Jura has long been somewhat of a black sheep amongst longtime whisky drinkers. Much like its premium big brother Dalmore, there’s often not much love for a whisky that’s bottled at a low strength and so clearly relies one caramel colouring and (sometimes) intricate cask trickery. Jura’s funky distillery character isn’t exactly a crowd pleaser either.
But the perception of Jura seems to change. Slowly. And it’s largely thanks to independent bottlers, who release older gems such as this one, but also due to official limited editions that showcase the potential of this remote island distillery. Just recently Ruben compared an independent bottling of Jura to “old Clynelishes or more exotic malts like Glen Mhor or Banff.” High praise indeed.
But to expect such a performance from this new Isle of Jura 14 Years American Rye Cask is a tall ask. Sure, the finish in rye casks might make for an interesting new layer. But there’s no information on how long this single malt was finished in these rye casks. Also, it doesn’t instill much confidence that this is bottled at the lowest strength legally allowed. And there’s no mention of this being bottled at natural colour, so then I have to assume it isn’t.
Gregg Glass, whisky maker and blender at Whyte and Mackay, said in a prepared statement: “The vibrancy of this new whisky gives it real personality and flair, whilst very much staying true to the character of Jura.

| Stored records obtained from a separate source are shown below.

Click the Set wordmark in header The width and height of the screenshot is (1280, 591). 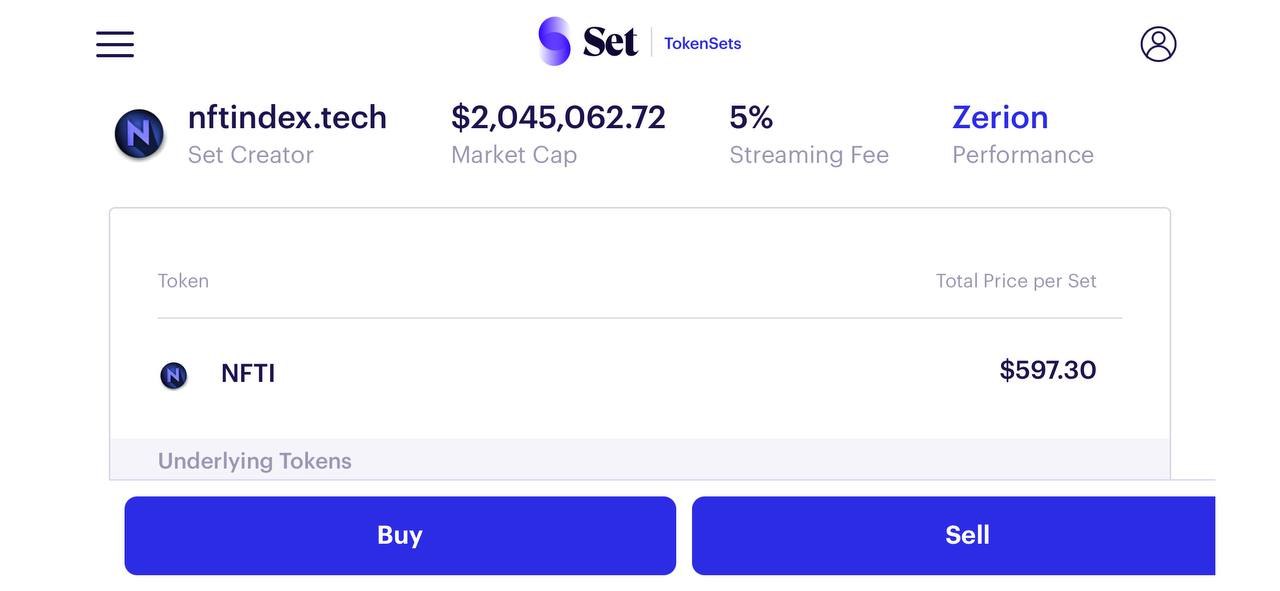pos(610,42)
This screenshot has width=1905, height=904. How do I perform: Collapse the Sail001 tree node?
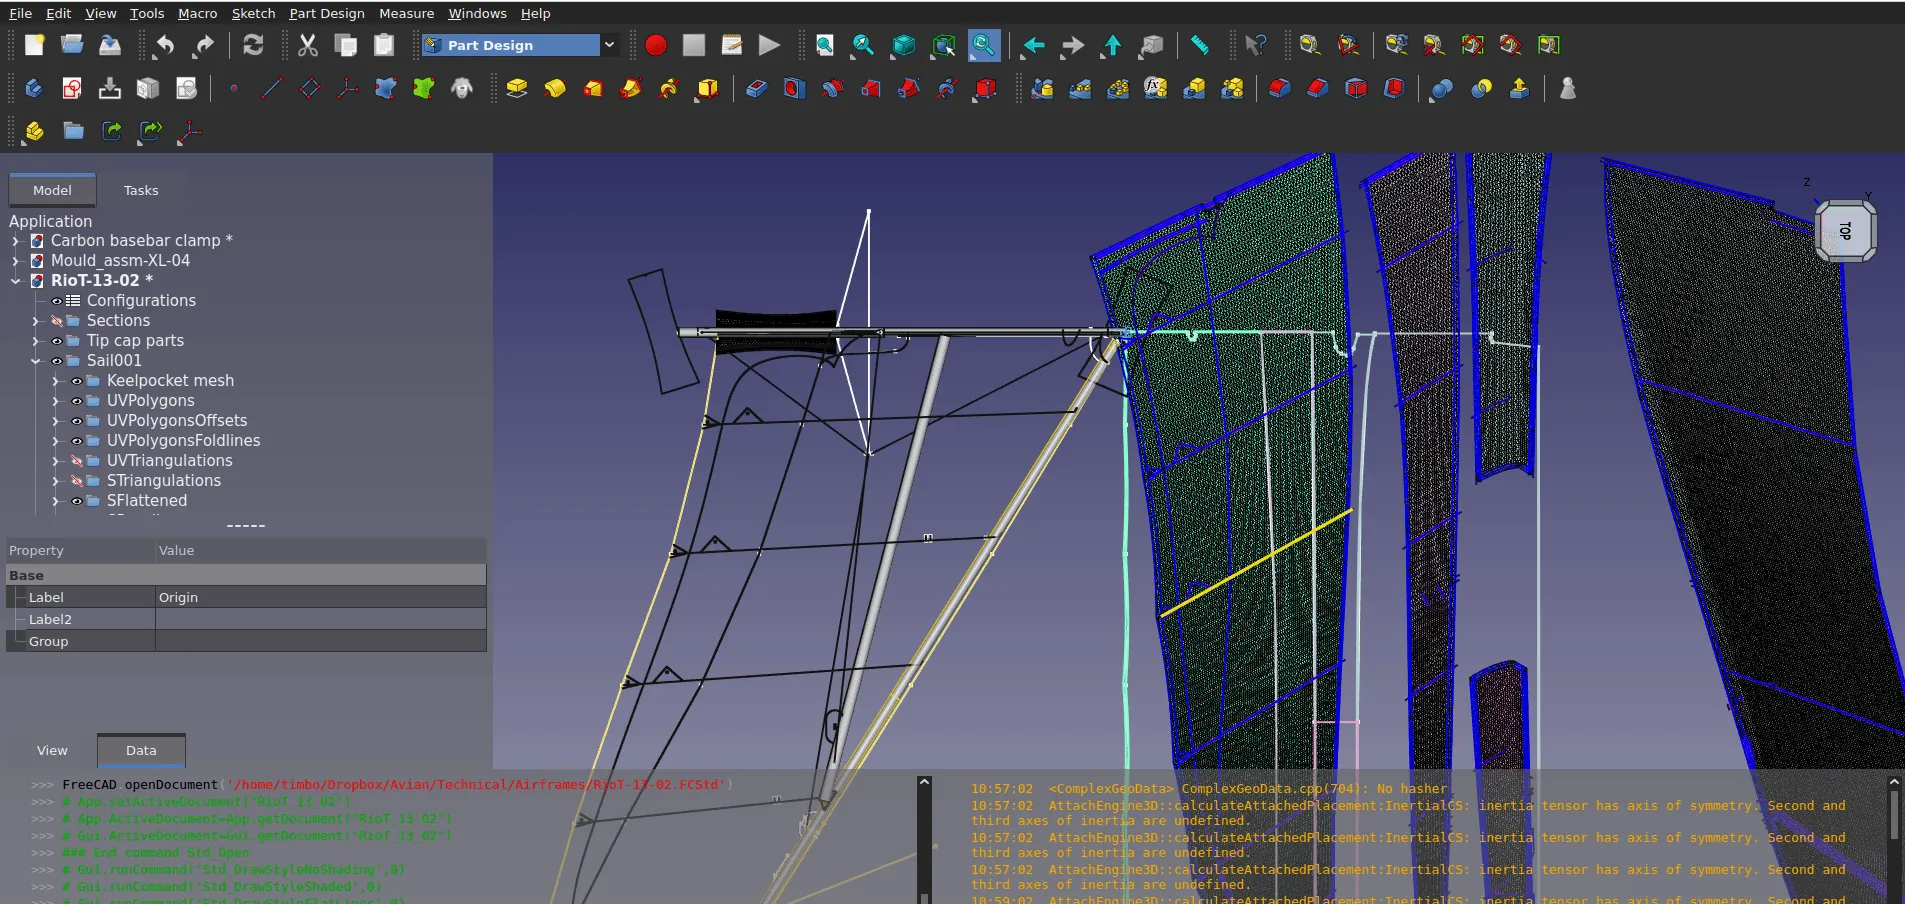coord(36,361)
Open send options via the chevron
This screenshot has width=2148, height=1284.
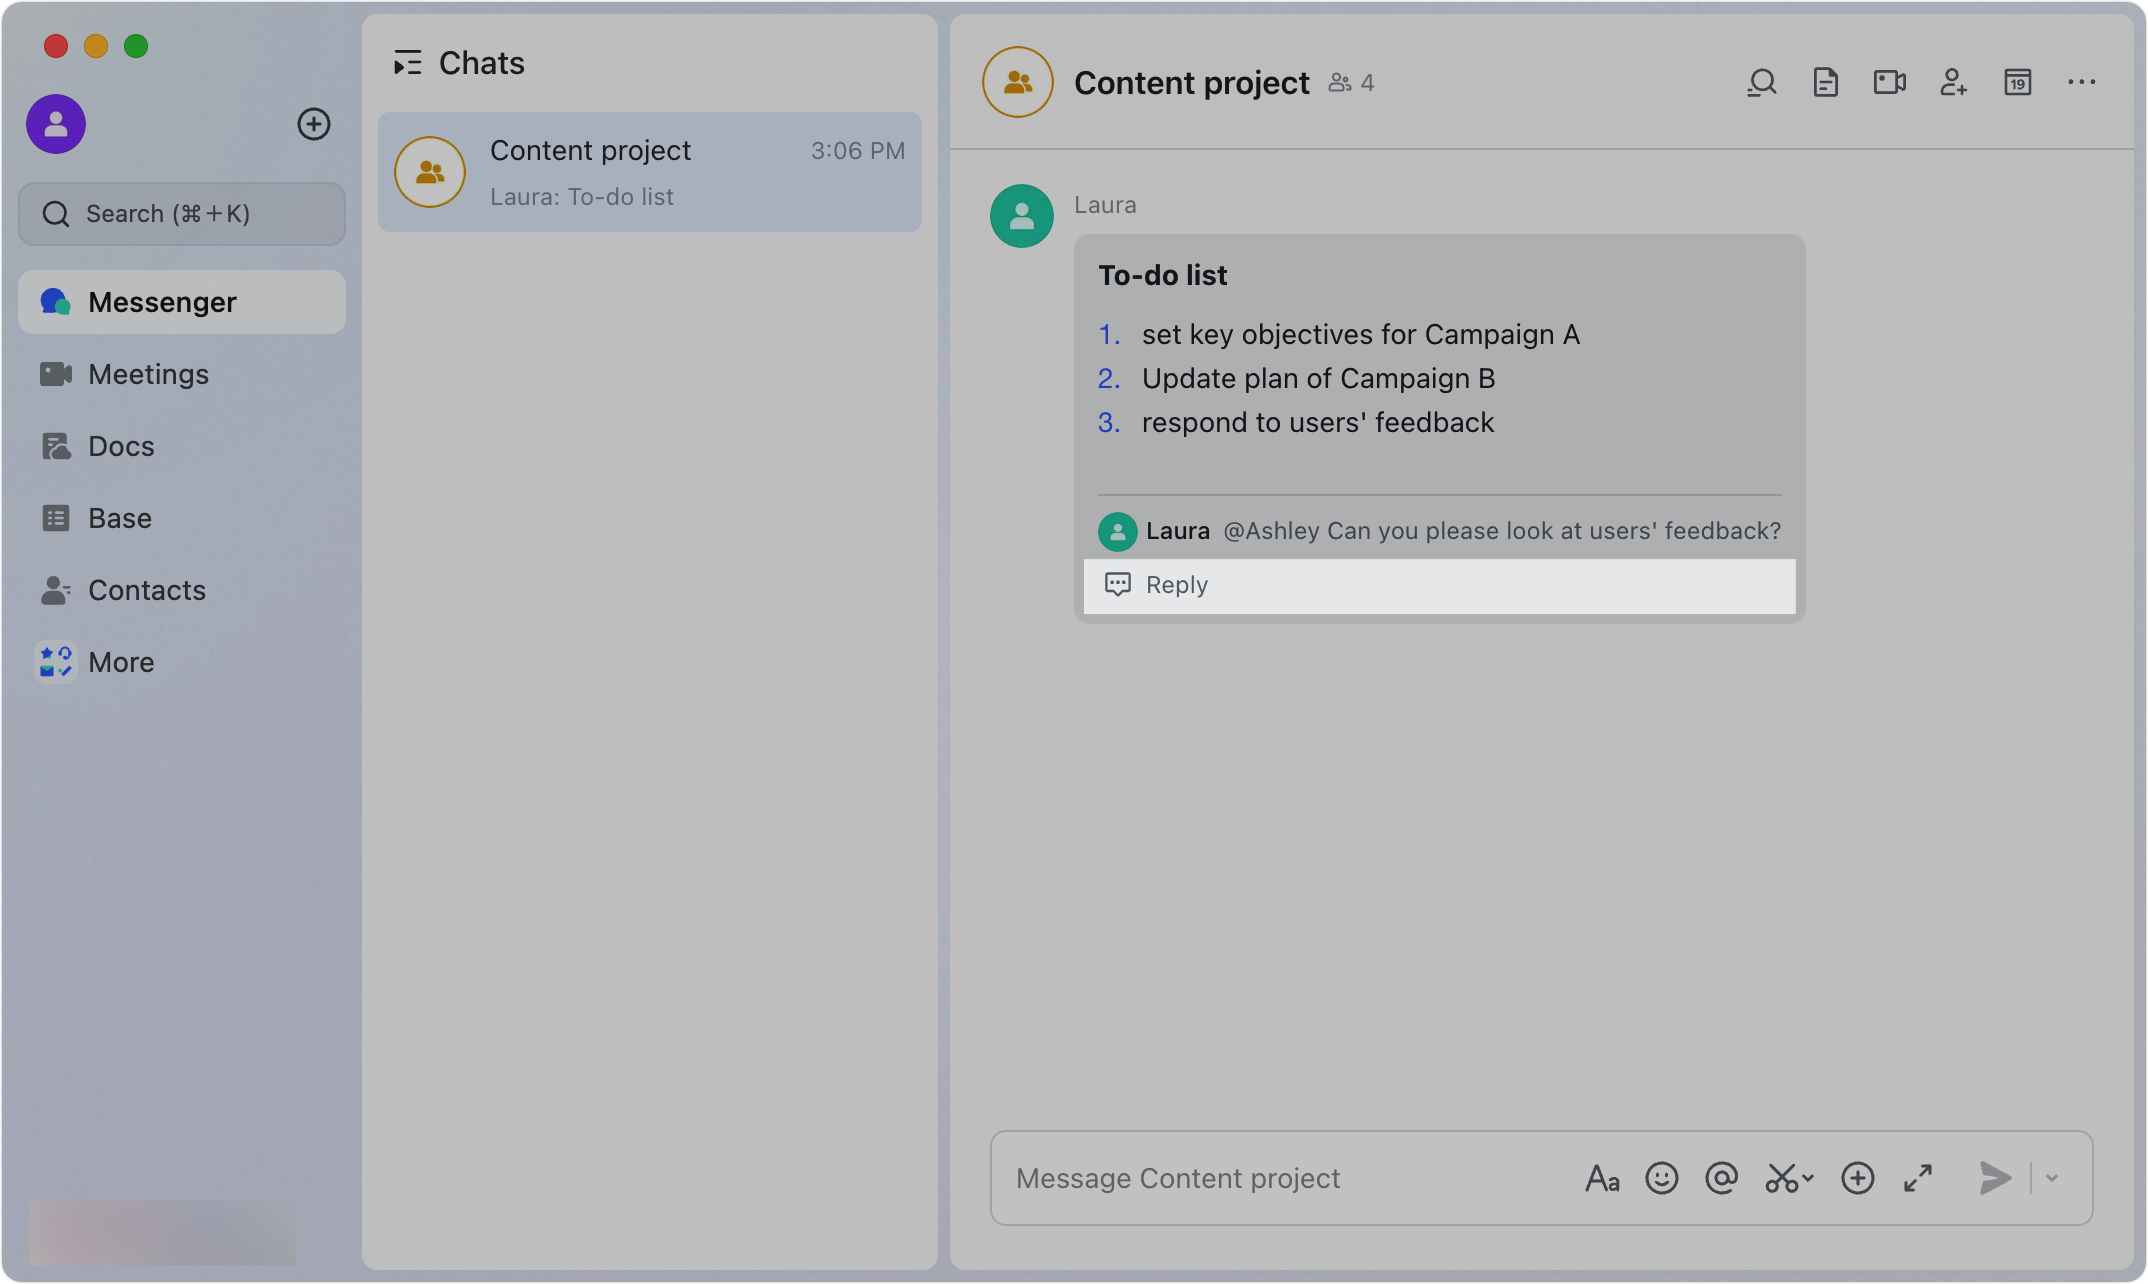click(2051, 1178)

“In celebrating the island and its community, it’s vital to create a whisky which offers layers of flavour and a touch of complexity, as it perfectly reflects our inspiration. With every sip of this [Isle of Jura 14 Years American Rye Cask], you’re transported to our island in spirit, a gift from our tiny island community but too good to keep to yourself.”
Before you dive into my tasting notes, I’d like to point out that the press package I received included a can of ginger ale. That signifies something about the intended use of the Isle of Jura 14 Years American Rye Cask. It might just be perfect with a mixer. However, it’s priced north of 40 pounds, so there are a lot more affordable options to enhance your ginger ale with.
Isle of Jura 14 Years American Rye Cask (40%, OB, 2022)
Nose: A whisper of limestone with touches of orange zest. Mellow and pretty straightforward with some additional floral notes, ginger, soft pepper and walnut cream.
Taste: A slight peppery tinge on the arrival at first, building towards cloves, burnt toast and cardamom. The mouthfeel is decent enough considering the low abv. There’s whiffs of caramel, walnut skins and creamy custard too.
Finish: Short and not very remarkable. The wood spices disappear quickly and not much remains afterwards.